◆ Text
--------------------------------------------------

# Stefano Donaudy



## Figleaf

Donaudy (1879- 1925) was the composer of _36 Arie di Stile Antiche_, songs from which are still well known from recordings dating from around 1920 onwards, as well as from vocal recitals today. I thought it was worth starting a thread because the songs are so beautiful, even though the composer is regarded as minor and his legacy is slender. (According to wikipedia he also composed several operas, which were not successful- whether through lack of intrinsic merit or through being out of step with the _verismo_ zeitgeist of the time or yet another unfathomable reason, I have no idea.)

My favourite song is the well known _O del mio amato ben,_ which perhaps more than any song in the collection combines classical elegance with a romantic sensibility. It's quite irresistable, and there is a beautiful recording by John McCormack:






_O del mio amato ben perduto incanto!

--------------------------------------------------

◆ Data provided
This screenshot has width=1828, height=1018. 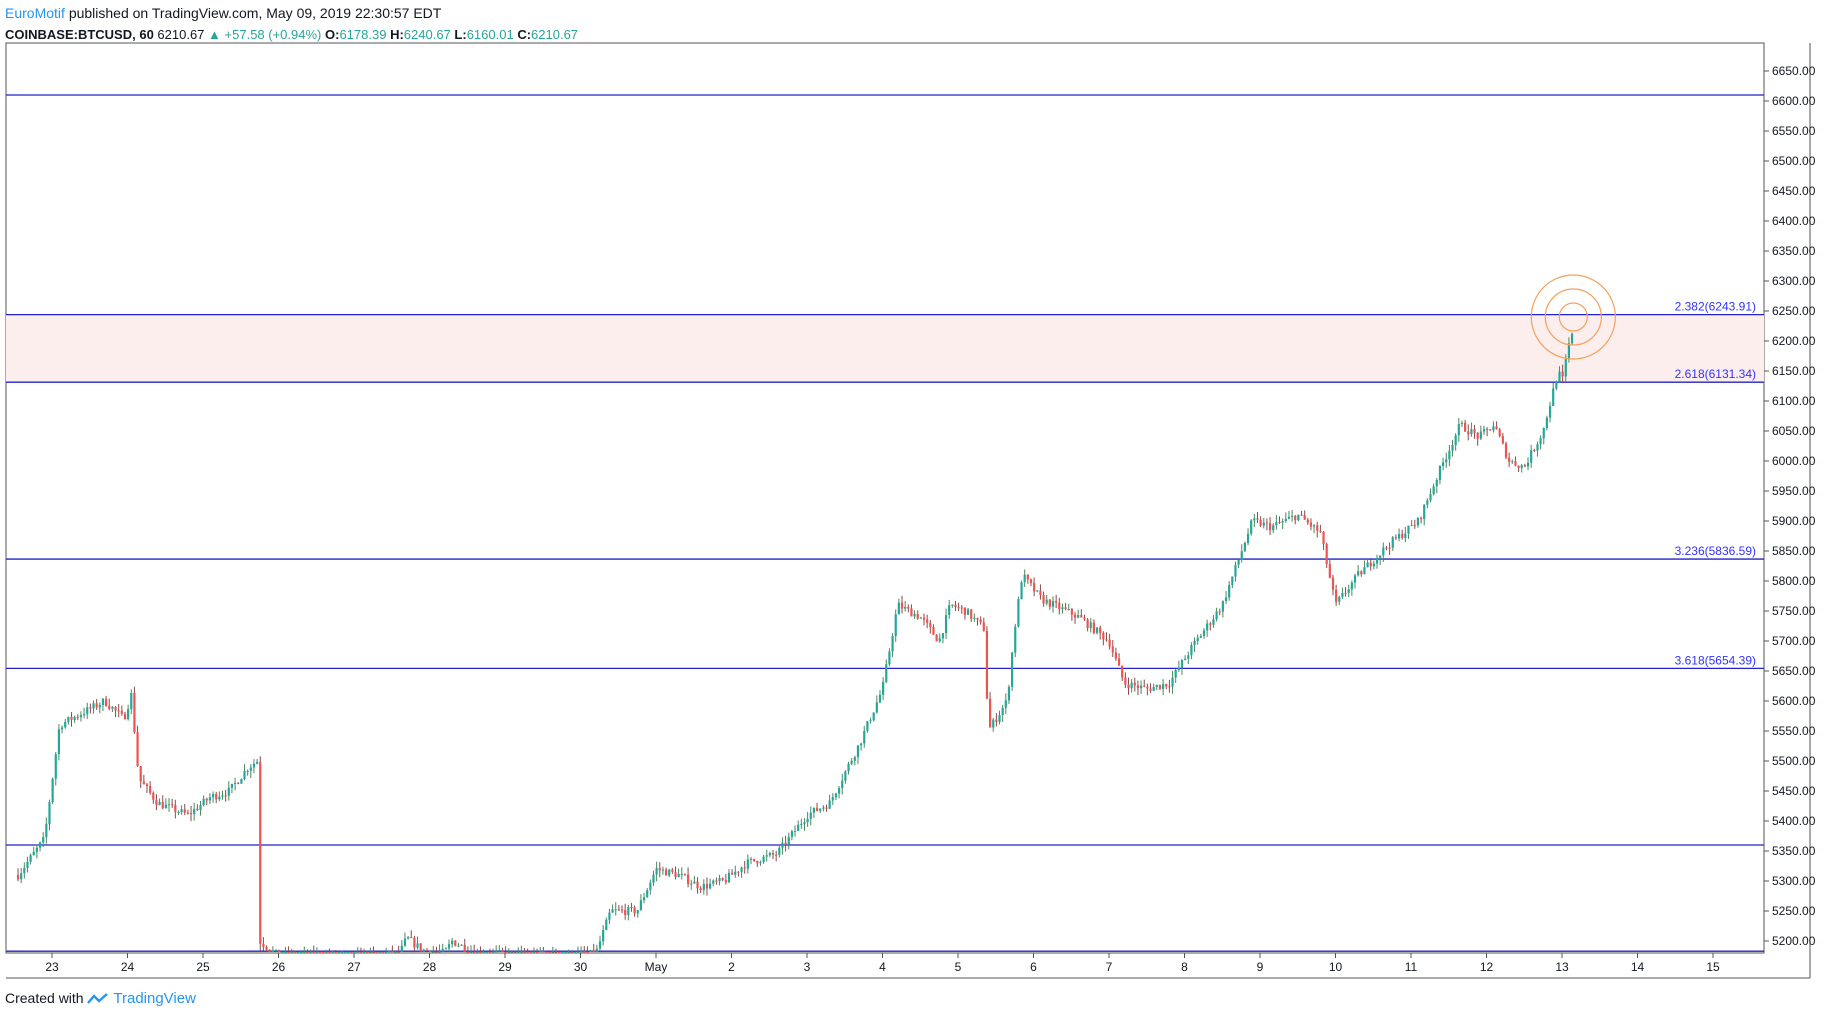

--------------------------------------------------

◆ What you need to do
a. Quote word for word the part of the Donaudy thread that opens with the words containing "# Stefano Donaudy" and closes with "have no idea.)".
b. Continue the thread about Stefano Donaudy's songs from the point where it stops.

◆ Results
a.
# Stefano Donaudy



## Figleaf

Donaudy (1879- 1925) was the composer of _36 Arie di Stile Antiche_, songs from which are still well known from recordings dating from around 1920 onwards, as well as from vocal recitals today. I thought it was worth starting a thread because the songs are so beautiful, even though the composer is regarded as minor and his legacy is slender. (According to wikipedia he also composed several operas, which were not successful- whether through lack of intrinsic merit or through being out of step with the _verismo_ zeitgeist of the time or yet another unfathomable reason, I have no idea.)

b.
Lungi è dagli occhi miei
chi m'era gloria e vanto! 
Or per le mute stanze
sempre la cerco e chiamo 
con pieno il cor di speranze?
Ma cerco invan, chiamo invan!
E il pianger m'è sì caro,
che di pianto sol nutro il cor.

Mi sembra, senza lei, triste ogni loco.
Notte mi sembra il giorno;
mi sembra gelo il foco.
Se pur talvolta spero
di darmi ad altra cura,
sol mi tormenta un pensiero:
Ma, senza lei, che farò?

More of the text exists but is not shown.